An opponent of Fonterra's Trading Among Farmers plan says an attempt to reduce the size of outside investment does little to address fears farmers may lose control of the co-operative.
TAF would allow farmers to buy and sell shares among themselves.
It also includes a shareholders fund which would allow outside investors to buy the dividend rights of farmers' shares, without having voting powers.
Under the revised proposal that 10,500 farmer-owners will vote on later this month, Fonterra says the investment fund will be limited to up to 20% of its equity. That compares with the previous 25% ceiling.
Fonterra wants to let farmers trade their shares amongst themselves in a private market, while also setting up a $500 million fund to tap outside investment, to help bolster its financial position.
But Rotorua farmer Lachlan Mackenzie says he's not convinced the changes are enough to guarantee control remains in farmer hands.

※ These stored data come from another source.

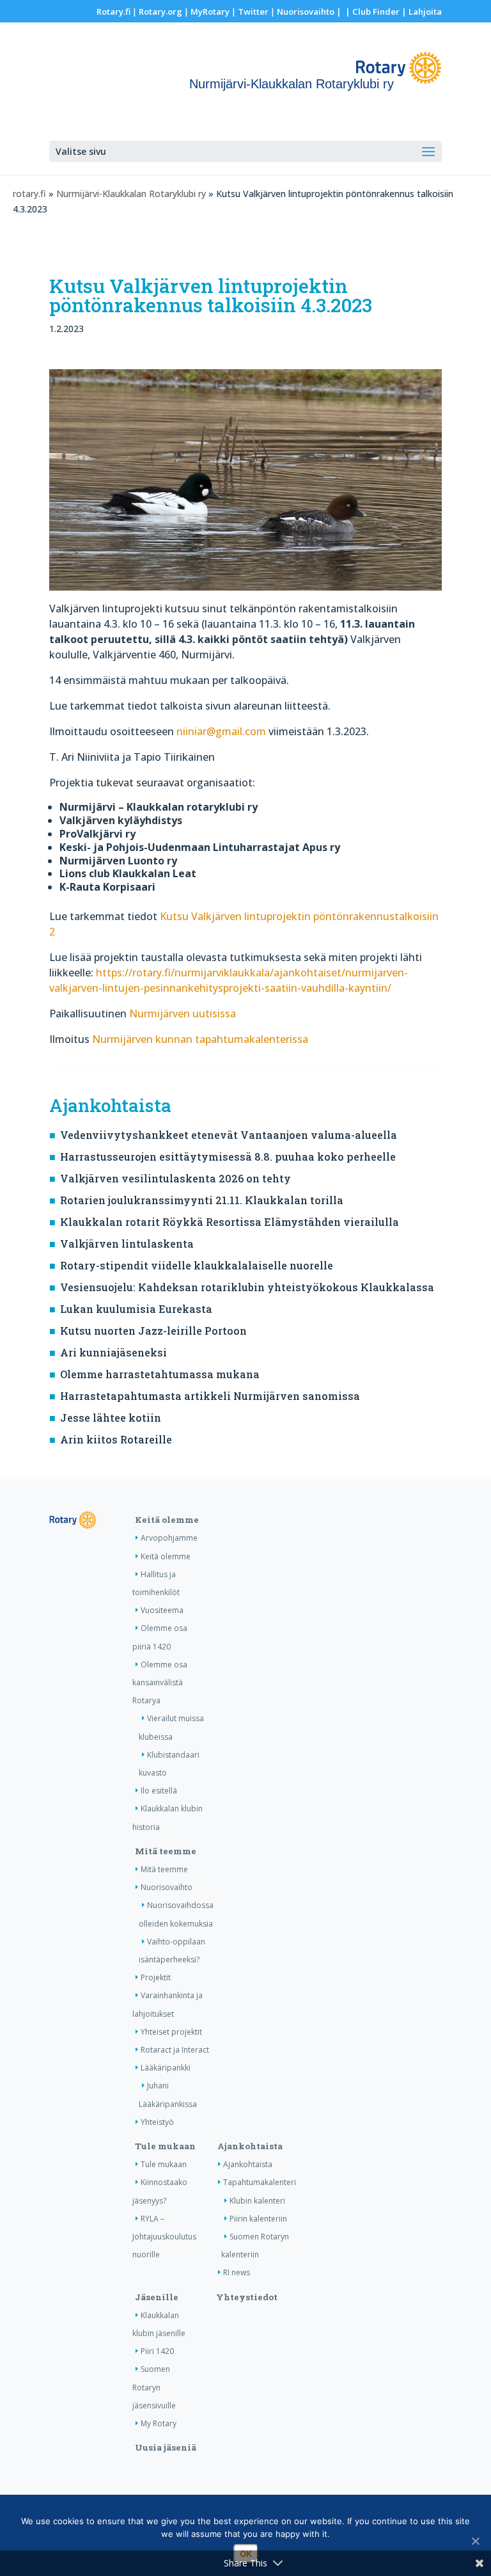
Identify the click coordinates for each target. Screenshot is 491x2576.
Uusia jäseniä (165, 2447)
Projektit (156, 1977)
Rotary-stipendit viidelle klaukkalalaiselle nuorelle (196, 1265)
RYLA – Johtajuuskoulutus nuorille (164, 2236)
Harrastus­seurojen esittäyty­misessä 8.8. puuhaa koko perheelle (228, 1156)
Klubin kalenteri (257, 2200)
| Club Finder (371, 11)
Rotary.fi (113, 11)
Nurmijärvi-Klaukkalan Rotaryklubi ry (131, 193)
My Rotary (158, 2423)
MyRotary (210, 11)
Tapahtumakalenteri (259, 2182)
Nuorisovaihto (305, 11)
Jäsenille (156, 2297)
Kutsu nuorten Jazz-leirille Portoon (153, 1330)
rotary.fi (29, 193)
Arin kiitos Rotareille (116, 1439)
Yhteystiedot (246, 2297)
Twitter (253, 11)
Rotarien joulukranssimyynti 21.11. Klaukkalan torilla (201, 1200)
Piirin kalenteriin (258, 2218)
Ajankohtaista (250, 2146)
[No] (475, 2540)
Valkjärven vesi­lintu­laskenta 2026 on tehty (175, 1178)
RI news (236, 2272)
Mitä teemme (165, 1851)
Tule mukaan (165, 2146)
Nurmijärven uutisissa (182, 1013)
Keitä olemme (167, 1519)
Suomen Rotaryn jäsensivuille (154, 2387)
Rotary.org (160, 11)
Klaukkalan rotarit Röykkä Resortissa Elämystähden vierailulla (229, 1221)
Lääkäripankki (166, 2067)
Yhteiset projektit (171, 2031)
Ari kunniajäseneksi (113, 1352)
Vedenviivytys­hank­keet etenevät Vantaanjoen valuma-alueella (228, 1134)
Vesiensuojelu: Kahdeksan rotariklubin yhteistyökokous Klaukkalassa (247, 1287)
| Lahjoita (421, 11)
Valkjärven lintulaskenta (127, 1243)
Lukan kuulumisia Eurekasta (136, 1309)
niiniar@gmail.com (221, 731)
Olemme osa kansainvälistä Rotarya (159, 1682)
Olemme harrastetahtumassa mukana (160, 1374)
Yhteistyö (157, 2122)
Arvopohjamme (169, 1537)
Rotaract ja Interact (175, 2049)
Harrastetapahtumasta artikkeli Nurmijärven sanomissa (210, 1396)
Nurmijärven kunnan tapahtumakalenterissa (200, 1039)
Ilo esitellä (159, 1790)
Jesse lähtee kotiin (110, 1417)
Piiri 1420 (157, 2351)
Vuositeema (162, 1610)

He says the outside investors which get 20% of the equity will form a block and try and shift the cost centre to make sure the milk price goes down and effectively the dividend goes up.
"As soon as you get that you have a lack of unity within the cooperative, you have farmers fighting farmers, you have outside investors trying to have influence upon our cooperative".
"There is no agricultural cooperative anywhere in the world that has introduced outside equity into the cooperative that has maintained its focus on its core purpose of benefiting its supplying shareholders", says Mr Mackenzie.
When farmers voted on this issue two years ago, almost 90% of the 79% of them who voted backed it.
And the Fonterra Shareholders Council is supportive of TAF, but only after previous chairman Simon Couper stepped down after expressing concerns.
Southland farmer Grant Rowan says TAF is needed to protect Fonterra's future and the small changes that have been made are positive in terms of farmer control.
He says a strong, healthy, intergenerational cooperative is needed and the proposal delivers that as best it can.